O oturumda da gördük ki oylamalarda el kaldıranların oyu yok. Belki sadece bağımsız milletvekilleri kendi iradelerine göre oy kullanıyor. Tabii devrimci, demokrat vekil ve partileri ayrı tutuyorum. Meclisin küçük bir azınlığı dışındaki milletvekillerine aslında gerek yok. AKP, CHP, MHP, İYİP, SP, GP, YRF BBP, HP gibi partileri temsilen birer kişi gelse ve partilerinin aldığı karar doğrultusunda oy kullansa akılcı bir davranış olur. Onca milletvekili maaşı, danışmanları, şoförleri, korumaları vb. diğerinin masrafları ve Mecliste çalışan binlerce personelin masrafı da olmaz. Hatta bir tek adam ve bir tek adama muhalif ile onların çok akıllı danışmanları ile memleket yönetilir çok daha ucuza.

 

AKP ilk iktidar günleri AYM ve yüksek yargı kurumlarından şikayet ediyordu. Memleketin jüristokrasi ile yönetildiğini söylüyordu ayrıca MGK Genelkurmay gibi vesayet kurumları olduğunu da söylüyordu. İşin aslı tam öyle değildi ama bu kurumlar bir baskı aracı olarak şimdi de halkın ensesinde boza pişiriyor. Yani AKP’nin yok edeceğini söylediği kurumlar ve benzerleri tek adamın emrinde benzer işlevini sürdürüyor. Artık yargıç ve savcılar, Meclisteki iktidar milletvekilleri, silahlı ve silahsız bürokrasi tek adamın emrinde.

Tek adam iktidarının teorisyenliğine soyunan Mehmet Uçum bu durumu şöyle açıklıyor. Tek adam bir program ve vaatler manzumesiyle halkın oylarıyla iktidar oluyor, o halde halktan oy alırken vadettiklerini ve programını hayata geçirmesi gibi bütün devlet kurumları da bu programı hayata geçirecek kadrolarla oluşturulmalı, bürokrasi ve kurumlar tek adama bağlı olmalı. Tek adamdan bağımsız yüksek bürokrat, TÜİK, RTÜK, AA, THY vb. kurumlar olmaz. Yargı ve yasama da tek adama tabi olmalı.

 

Peki denetim? Ya tek adam seçilmeden önce yalan söylemişse, programının ve vaatlerinin bir cümlesini dahi yerine getirmemişse ne olacak? Yasalara, Anayasa’ya uymazsa ne olacak? Yolsuzluk yaparsa, çalarsa, ailesini ve çevresindekilere imkan ve bütçe olanaklarını aktarırsa? Cevap: Beş sene sonra halk bir daha seçmez.

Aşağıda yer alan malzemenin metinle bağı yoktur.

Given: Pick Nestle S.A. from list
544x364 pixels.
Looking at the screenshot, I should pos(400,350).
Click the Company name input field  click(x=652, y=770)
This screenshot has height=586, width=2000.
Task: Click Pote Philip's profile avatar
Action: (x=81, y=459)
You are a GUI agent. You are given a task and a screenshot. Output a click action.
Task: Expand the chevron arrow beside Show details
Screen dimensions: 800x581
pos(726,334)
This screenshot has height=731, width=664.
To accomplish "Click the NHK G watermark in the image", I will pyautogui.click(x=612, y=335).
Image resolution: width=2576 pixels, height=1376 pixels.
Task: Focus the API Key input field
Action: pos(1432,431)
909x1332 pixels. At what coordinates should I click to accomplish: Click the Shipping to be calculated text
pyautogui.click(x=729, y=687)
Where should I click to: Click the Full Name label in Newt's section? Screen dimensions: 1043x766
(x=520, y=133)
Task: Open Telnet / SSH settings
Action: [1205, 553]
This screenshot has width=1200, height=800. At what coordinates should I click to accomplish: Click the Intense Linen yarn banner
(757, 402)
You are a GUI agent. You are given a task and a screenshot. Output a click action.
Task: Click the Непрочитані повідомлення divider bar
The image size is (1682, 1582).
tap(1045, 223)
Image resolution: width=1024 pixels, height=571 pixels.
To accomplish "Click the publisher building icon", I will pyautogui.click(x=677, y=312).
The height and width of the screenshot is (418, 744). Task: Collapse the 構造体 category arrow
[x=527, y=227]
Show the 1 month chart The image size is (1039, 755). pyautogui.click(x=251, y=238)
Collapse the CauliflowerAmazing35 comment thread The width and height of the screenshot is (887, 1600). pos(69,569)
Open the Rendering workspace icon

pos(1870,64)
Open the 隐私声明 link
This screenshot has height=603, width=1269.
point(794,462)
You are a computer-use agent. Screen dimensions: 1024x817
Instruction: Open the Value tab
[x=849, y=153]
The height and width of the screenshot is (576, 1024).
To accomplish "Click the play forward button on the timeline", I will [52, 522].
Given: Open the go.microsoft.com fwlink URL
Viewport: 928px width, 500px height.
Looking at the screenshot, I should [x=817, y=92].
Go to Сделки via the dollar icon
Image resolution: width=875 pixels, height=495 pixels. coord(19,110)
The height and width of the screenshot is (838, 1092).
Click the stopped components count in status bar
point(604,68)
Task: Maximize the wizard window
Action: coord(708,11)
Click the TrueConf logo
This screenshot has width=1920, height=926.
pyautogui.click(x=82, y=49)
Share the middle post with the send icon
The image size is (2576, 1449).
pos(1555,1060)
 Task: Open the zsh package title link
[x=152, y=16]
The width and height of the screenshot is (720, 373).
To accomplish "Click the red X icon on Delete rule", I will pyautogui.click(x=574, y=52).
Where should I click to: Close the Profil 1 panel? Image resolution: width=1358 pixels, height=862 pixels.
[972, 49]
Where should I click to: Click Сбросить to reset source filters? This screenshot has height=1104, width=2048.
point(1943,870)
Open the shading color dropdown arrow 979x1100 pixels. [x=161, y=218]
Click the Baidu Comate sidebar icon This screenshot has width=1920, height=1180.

Böyle bir düzende iktidara gelen bir daha beş senede bir yapılan seçimlerle iktidarı terk etmez. Çünkü, bu olanaklara, yetkilere ve kuralsızlığa sahip olan güç her türlü hile ve yolsuzlukla seçimleri peş peşe kazanır. Tarihte bunun çok sayıda örneği vardır.

Demokrasi halkın kendi kendini yönetmesi ise gerçekten halk kendi kendini yönetmelidir. Yirmi daireli bir apartmanın yönetilmesi gibi (Gerçi artık onlar da profesyonel yöneticiler tarafından yönetiliyor).

Halk kendi temsilcilerini seçtiği gibi geri çağırabilmelidir. Hakimleri, savcıları halk seçmelidir. Yerel iktidarlardan merkezi iktidarlara doğru seçilmiş temsilciler yetki almalıdır. Eğitim, sağlık, yerel güvenlik, belediye hizmetlerini yerel seçilmiş kişiler yönetmelidir. Yerel yönetimlerin bütçeleri olmalı ve bütçelerini kendileri yönetmelidir. Dezavantajlı bölgeler dışında merkezden yerel yönetimlere bütçe aktarılmamalıdır. Partiler demokratikleştirilmelidir. Ülke iktidarında tek adamlığa son verildiği gibi, partiler ve diğer kurumlarda da tek adamlığa son verilmelidir.

Tabii, bir de eğitim şart.

Demokrasi eğitimi, demokratik hak ve özgürlüklerin eğitimi, eşitlik, hak hukuk, adalet bilincinin yayılması vs.

Günümüzde beş bin sene önceki yönetim biçimleriyle yönetilmek herkese zulüm gelmelidir. Gençler demokratiksizliğin, özgürlüksüzlüğün farkında ve kendilerini geleceksiz hissettikleri için memleketten kaçıyorlar. Ama kaçmak çözüm değil. Gittikleri yerde de istedikleri demokrasi ve özgürlük yok. Biraz varsa da bir süre sonra oralar da bizim gibi olacak. Kurtuluş herkesin ülkesini halk iktidarı ile yönetilen, gerçek demokrasi ile yönetilen bir yer yapmak için birleşmesi, örgütlenmesi ve mücadele etmesi. ‘68’liler, ‘78’liler vd. bunu yapmaya çalıştı.